Print each record below exactly as it appears.

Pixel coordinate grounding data
☆ ☆ ☆ ☆ ☆ ☆ ☆
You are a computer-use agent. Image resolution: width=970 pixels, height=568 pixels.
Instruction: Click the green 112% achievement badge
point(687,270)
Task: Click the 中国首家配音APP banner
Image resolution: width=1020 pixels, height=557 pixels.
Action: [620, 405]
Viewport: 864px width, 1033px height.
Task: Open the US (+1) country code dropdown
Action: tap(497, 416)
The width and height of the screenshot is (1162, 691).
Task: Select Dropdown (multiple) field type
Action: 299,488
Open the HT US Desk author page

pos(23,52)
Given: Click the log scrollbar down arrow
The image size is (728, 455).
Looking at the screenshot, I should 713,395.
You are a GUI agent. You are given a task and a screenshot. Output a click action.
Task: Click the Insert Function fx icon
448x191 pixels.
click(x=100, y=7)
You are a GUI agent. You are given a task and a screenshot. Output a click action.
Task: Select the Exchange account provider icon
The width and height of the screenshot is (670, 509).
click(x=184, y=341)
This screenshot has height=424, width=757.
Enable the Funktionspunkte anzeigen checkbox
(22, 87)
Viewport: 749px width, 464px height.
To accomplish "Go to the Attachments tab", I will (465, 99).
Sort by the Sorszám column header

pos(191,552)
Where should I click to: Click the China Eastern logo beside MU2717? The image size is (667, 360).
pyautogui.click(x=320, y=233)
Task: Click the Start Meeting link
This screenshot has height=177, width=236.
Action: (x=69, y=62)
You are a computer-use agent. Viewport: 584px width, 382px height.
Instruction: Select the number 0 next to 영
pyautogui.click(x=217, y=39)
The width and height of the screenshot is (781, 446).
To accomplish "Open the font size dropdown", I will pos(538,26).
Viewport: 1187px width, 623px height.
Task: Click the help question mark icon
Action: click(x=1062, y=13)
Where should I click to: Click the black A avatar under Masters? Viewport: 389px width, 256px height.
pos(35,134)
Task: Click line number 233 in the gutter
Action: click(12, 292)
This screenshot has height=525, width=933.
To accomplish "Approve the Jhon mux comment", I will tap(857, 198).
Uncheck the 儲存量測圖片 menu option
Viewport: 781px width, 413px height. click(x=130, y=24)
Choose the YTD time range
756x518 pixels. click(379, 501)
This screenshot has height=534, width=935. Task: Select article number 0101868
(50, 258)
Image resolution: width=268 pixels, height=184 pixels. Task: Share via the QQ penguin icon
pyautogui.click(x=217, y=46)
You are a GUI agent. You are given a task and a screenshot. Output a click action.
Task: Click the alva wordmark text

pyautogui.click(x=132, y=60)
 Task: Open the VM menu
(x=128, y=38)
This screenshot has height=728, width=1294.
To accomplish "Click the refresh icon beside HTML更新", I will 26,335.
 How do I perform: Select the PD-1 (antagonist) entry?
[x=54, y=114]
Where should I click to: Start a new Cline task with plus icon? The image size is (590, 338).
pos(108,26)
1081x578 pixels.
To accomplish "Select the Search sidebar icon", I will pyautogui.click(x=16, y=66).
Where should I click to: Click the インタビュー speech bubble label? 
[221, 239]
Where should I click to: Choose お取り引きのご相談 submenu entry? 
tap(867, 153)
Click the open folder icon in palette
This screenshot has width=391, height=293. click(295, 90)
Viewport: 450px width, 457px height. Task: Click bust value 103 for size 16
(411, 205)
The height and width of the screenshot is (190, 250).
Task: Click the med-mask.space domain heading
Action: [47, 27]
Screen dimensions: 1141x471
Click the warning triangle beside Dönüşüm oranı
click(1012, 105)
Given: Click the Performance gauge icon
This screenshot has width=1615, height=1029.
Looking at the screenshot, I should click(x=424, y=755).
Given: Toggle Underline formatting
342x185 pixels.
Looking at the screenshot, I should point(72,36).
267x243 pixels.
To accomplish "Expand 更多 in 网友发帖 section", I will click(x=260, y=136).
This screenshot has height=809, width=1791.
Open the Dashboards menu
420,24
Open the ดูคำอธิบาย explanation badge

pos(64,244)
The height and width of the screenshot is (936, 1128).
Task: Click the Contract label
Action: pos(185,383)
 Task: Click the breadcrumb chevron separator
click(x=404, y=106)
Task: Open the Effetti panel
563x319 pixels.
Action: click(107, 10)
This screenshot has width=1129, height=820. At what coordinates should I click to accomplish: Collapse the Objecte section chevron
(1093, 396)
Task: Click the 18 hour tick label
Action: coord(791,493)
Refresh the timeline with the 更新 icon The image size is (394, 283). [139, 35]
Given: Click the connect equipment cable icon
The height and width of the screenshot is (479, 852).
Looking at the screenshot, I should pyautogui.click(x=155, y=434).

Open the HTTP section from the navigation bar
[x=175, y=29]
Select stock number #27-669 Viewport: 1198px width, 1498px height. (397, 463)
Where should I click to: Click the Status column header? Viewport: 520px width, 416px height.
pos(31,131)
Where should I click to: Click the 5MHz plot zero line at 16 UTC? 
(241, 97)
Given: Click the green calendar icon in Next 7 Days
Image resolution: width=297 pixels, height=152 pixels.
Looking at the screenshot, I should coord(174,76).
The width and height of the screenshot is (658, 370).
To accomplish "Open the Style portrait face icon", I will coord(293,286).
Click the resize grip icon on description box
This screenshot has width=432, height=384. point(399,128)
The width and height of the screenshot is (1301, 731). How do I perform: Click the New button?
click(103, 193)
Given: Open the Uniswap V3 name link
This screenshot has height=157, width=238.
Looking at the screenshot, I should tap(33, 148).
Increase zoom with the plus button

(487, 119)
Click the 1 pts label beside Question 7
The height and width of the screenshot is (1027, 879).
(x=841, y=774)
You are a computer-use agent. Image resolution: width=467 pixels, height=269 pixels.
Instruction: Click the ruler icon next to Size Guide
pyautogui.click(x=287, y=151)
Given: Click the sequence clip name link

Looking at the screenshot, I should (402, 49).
☆ ☆ ☆ ☆ ☆ ☆ ☆
* **Reply to the exercise**
You are a computer-use agent. Image resolution: width=970 pixels, height=568 pixels.
Instruction: Click the green 112% achievement badge
point(687,270)
Task: Click the 中国首家配音APP banner
Image resolution: width=1020 pixels, height=557 pixels.
Action: [620, 405]
Viewport: 864px width, 1033px height.
Task: Open the US (+1) country code dropdown
Action: tap(497, 416)
The width and height of the screenshot is (1162, 691).
Task: Select Dropdown (multiple) field type
Action: 299,488
Open the HT US Desk author page

pos(23,52)
Given: Click the log scrollbar down arrow
The image size is (728, 455).
Looking at the screenshot, I should 713,395.
You are a GUI agent. You are given a task and a screenshot. Output a click action.
Task: Click the Insert Function fx icon
448x191 pixels.
click(x=100, y=7)
You are a GUI agent. You are given a task and a screenshot. Output a click action.
Task: Select the Exchange account provider icon
The width and height of the screenshot is (670, 509).
click(x=184, y=341)
This screenshot has height=424, width=757.
Enable the Funktionspunkte anzeigen checkbox
(22, 87)
Viewport: 749px width, 464px height.
To accomplish "Go to the Attachments tab", I will (465, 99).
Sort by the Sorszám column header

pos(191,552)
Where should I click to: Click the China Eastern logo beside MU2717? The image size is (667, 360).
pyautogui.click(x=320, y=233)
Task: Click the Start Meeting link
This screenshot has height=177, width=236.
Action: (x=69, y=62)
You are a computer-use agent. Viewport: 584px width, 382px height.
Instruction: Select the number 0 next to 영
pyautogui.click(x=217, y=39)
The width and height of the screenshot is (781, 446).
To accomplish "Open the font size dropdown", I will pos(538,26).
Viewport: 1187px width, 623px height.
Task: Click the help question mark icon
Action: click(x=1062, y=13)
Where should I click to: Click the black A avatar under Masters? Viewport: 389px width, 256px height.
pos(35,134)
Task: Click line number 233 in the gutter
Action: click(12, 292)
This screenshot has height=525, width=933.
To accomplish "Approve the Jhon mux comment", I will tap(857, 198).
Uncheck the 儲存量測圖片 menu option
Viewport: 781px width, 413px height. click(x=130, y=24)
Choose the YTD time range
756x518 pixels. click(379, 501)
This screenshot has height=534, width=935. Task: Select article number 0101868
(50, 258)
Image resolution: width=268 pixels, height=184 pixels. Task: Share via the QQ penguin icon
pyautogui.click(x=217, y=46)
You are a GUI agent. You are given a task and a screenshot. Output a click action.
Task: Click the alva wordmark text

pyautogui.click(x=132, y=60)
 Task: Open the VM menu
(x=128, y=38)
This screenshot has height=728, width=1294.
To accomplish "Click the refresh icon beside HTML更新", I will 26,335.
 How do I perform: Select the PD-1 (antagonist) entry?
[x=54, y=114]
Where should I click to: Start a new Cline task with plus icon? The image size is (590, 338).
pos(108,26)
1081x578 pixels.
To accomplish "Select the Search sidebar icon", I will pyautogui.click(x=16, y=66).
Where should I click to: Click the インタビュー speech bubble label? 
[221, 239]
Where should I click to: Choose お取り引きのご相談 submenu entry? 
tap(867, 153)
Click the open folder icon in palette
This screenshot has width=391, height=293. click(295, 90)
Viewport: 450px width, 457px height. Task: Click bust value 103 for size 16
(411, 205)
The height and width of the screenshot is (190, 250).
Task: Click the med-mask.space domain heading
Action: [47, 27]
Screen dimensions: 1141x471
Click the warning triangle beside Dönüşüm oranı
click(1012, 105)
Given: Click the Performance gauge icon
This screenshot has width=1615, height=1029.
Looking at the screenshot, I should click(x=424, y=755).
Given: Toggle Underline formatting
342x185 pixels.
Looking at the screenshot, I should point(72,36).
267x243 pixels.
To accomplish "Expand 更多 in 网友发帖 section", I will click(x=260, y=136).
This screenshot has height=809, width=1791.
Open the Dashboards menu
420,24
Open the ดูคำอธิบาย explanation badge

pos(64,244)
The height and width of the screenshot is (936, 1128).
Task: Click the Contract label
Action: pos(185,383)
 Task: Click the breadcrumb chevron separator
click(x=404, y=106)
Task: Open the Effetti panel
563x319 pixels.
Action: click(107, 10)
This screenshot has width=1129, height=820. At what coordinates should I click to accomplish: Collapse the Objecte section chevron
(1093, 396)
Task: Click the 18 hour tick label
Action: coord(791,493)
Refresh the timeline with the 更新 icon The image size is (394, 283). [139, 35]
Given: Click the connect equipment cable icon
The height and width of the screenshot is (479, 852).
Looking at the screenshot, I should pyautogui.click(x=155, y=434).

Open the HTTP section from the navigation bar
[x=175, y=29]
Select stock number #27-669 Viewport: 1198px width, 1498px height. (397, 463)
Where should I click to: Click the Status column header? Viewport: 520px width, 416px height.
pos(31,131)
Where should I click to: Click the 5MHz plot zero line at 16 UTC? 
(241, 97)
Given: Click the green calendar icon in Next 7 Days
Image resolution: width=297 pixels, height=152 pixels.
Looking at the screenshot, I should coord(174,76).
The width and height of the screenshot is (658, 370).
To accomplish "Open the Style portrait face icon", I will coord(293,286).
Click the resize grip icon on description box
This screenshot has width=432, height=384. point(399,128)
The width and height of the screenshot is (1301, 731). How do I perform: Click the New button?
click(103, 193)
Given: Open the Uniswap V3 name link
This screenshot has height=157, width=238.
Looking at the screenshot, I should tap(33, 148).
Increase zoom with the plus button

(487, 119)
Click the 1 pts label beside Question 7
The height and width of the screenshot is (1027, 879).
(x=841, y=774)
You are a computer-use agent. Image resolution: width=467 pixels, height=269 pixels.
Instruction: Click the ruler icon next to Size Guide
pyautogui.click(x=287, y=151)
Given: Click the sequence clip name link

Looking at the screenshot, I should (402, 49).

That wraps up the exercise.